● **GOAL**
Write the next part of the forum thread about naming an aquarium Hygrophila plant, starting after its last post.

● **TEXT SEGMENT**
+++

Gentlemen, here are a few more pxs, hopefully more clear, of the 3 plants in question. They went through a tank disaster a week or so back, so they are not fully recovered, but you can see more detail of some healthy leaves.

JDowns and Skewlboy, I know I got some of these from Skewlboy, but I also have gotten plants from others. The strange thing is that when I get the plants I make a sheet of the plant names and get pxs from the net of those plants. I have this one recorded as Hygro bold and have no tiger. Where did I get the name from? I don't know, so that is why I turned to the experts.


----------



## JDowns

Tex Gal said:


> Gentlemen here are a few more pxs, hopefully more clear of the 3 plants in question. They went through a tank disaster a week or so back so they are not fully recovered, but you can see more detail of some healthy leaves.
> 
> JDowns and Skewlboy, I know I got some of these from Skewlboy, but I also have gotten plants from others. The strange thing is that when I get the plants I make a sheet of the plant names and get pxs from the net of those plants. I have this one recorded as Hygro bold and have no tiger. Where did I get the name from? I don't know, so that is why I turned to the experts.


That is how that plant transforms after sitting at a local LFS from the plant I pictured. It eventually ends up with a oval shape with pointed tips. It loses all veining and the top leaves turn a pinkish/peach while the bottom leaves go brown. The edges of the leaves will go smooth loosing the serrated appearance.

My point is in different conditions the plant takes on a completely different leaf structure.

I have to respectfully question the identification since I cannot find any nursery such as Tropica or any other source that has identified that species with those given names. Who named and identified these species? Another reason I also ask is how long has Hygrophila sp. 'Porto Velho' been used erroniously when it is actually a Staurogyne species, recently and properly identified by Tropica.

Cavan Allen: I mean no disrespect but for now I'll have to refer to this plant as Hygrophila sp. Since I cannot find any other source outside of a hobbyist based site that has identified and named this plant. If a source can be provided or when it is provided, then we can go from there.


----------



## Cavan Allen

JDowns said:


> Another reason I also ask is how long has Hygrophila sp. 'Porto Velho' been used erroniously when it is actually a Staurogyne species, recently and properly identified by Tropica.
> 
> Cavan Allen: I mean no disrespect but for now I'll have to refer to this plant as Hygrophila sp. Since I cannot find any other source outside of a hobbyist based site that has identified and named this plant. If a source can be provided or when it is provided, then we can go from there.


The 'porto velho' is a very different plant from the _Staurogyne_, which up until now has been called 'low grow Hygro'. The latter is more upright, has leaves that are pretty much rounded and not bullate, and is pure green. It is used as more of a mid-ground plant.

With the new photo, I am even more convinced that the _Hygrophila_ is question is 'bold'. I'm trying to determine the species name, if in fact it has been described, but that is proving to be especially difficult, especially because its place of origin in clouded in mystery. Who named it 'bold'? Who knows. Maybe we can dispense with the silly trade names entirely when the species name is finally discovered. I've flowered it and am looking for an expert on _Acanthaceae_ to help me out.

+++

● **DATASET SECTION**
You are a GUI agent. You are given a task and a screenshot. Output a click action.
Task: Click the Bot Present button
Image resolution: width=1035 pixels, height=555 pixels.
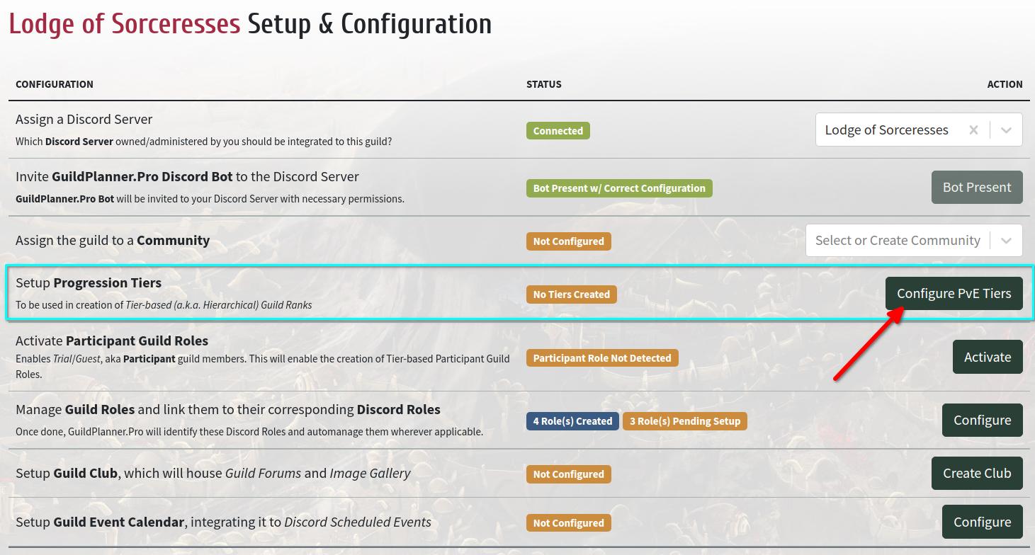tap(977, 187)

+++

● **WRITTEN RESPONSE**
----------



## Cavan Allen

Tex Gal,

It looks like the mystery plant is a chain _Echinodorus_, or, if you accept the recent taxonomic revisions to _Alismataceae_, _Helianthium sp_. The species? I'm not sure, but we might be able to tell in a while.

I believe the other is _Micranthemum umbrosum_.


----------



## Tex Gal

Everyone, thank you for your help! I am always amazed at the wealth of knowledge that you all have!  

I'm very excited about plant #6. It's different from the low grow Hygro. I have some of that. I've not seen this small plant before. Perhaps when it begins to get it's roots I'll be able to share it with you experts and get a complete ID. It's a great little foreground plant.


----------



## AaronT

Thanks for the new pics Tex Gal. I agree with Cavan that the last picture from your original post is probably a chain sword of some type. The latest picture you posted of the Hygrophila species definitely without a doubt affirms that it is Hygrophila sp. 'Bold'.

The Hygrophila sp. 'Bold' and Hygrophila sp. 'Tiger' names come from Japan. I originally obtained them from a friend in Hawaii who regularly travels to Japan and brings back plants. I introduced them to the members at APC and TPT a little over a year ago. I'm quite certain as to the identification of Tex Gal's plant based on those names that were passed on to me. Granted, they both have real species names that have yet to be determined.

Now to address the whole dwarf Hygrophila dilemma. There are currently 3 species of Hygrophila that are being sold and traded as Hygrophila sp. 'Dwarf'. This has no doubt been the source of much confusion.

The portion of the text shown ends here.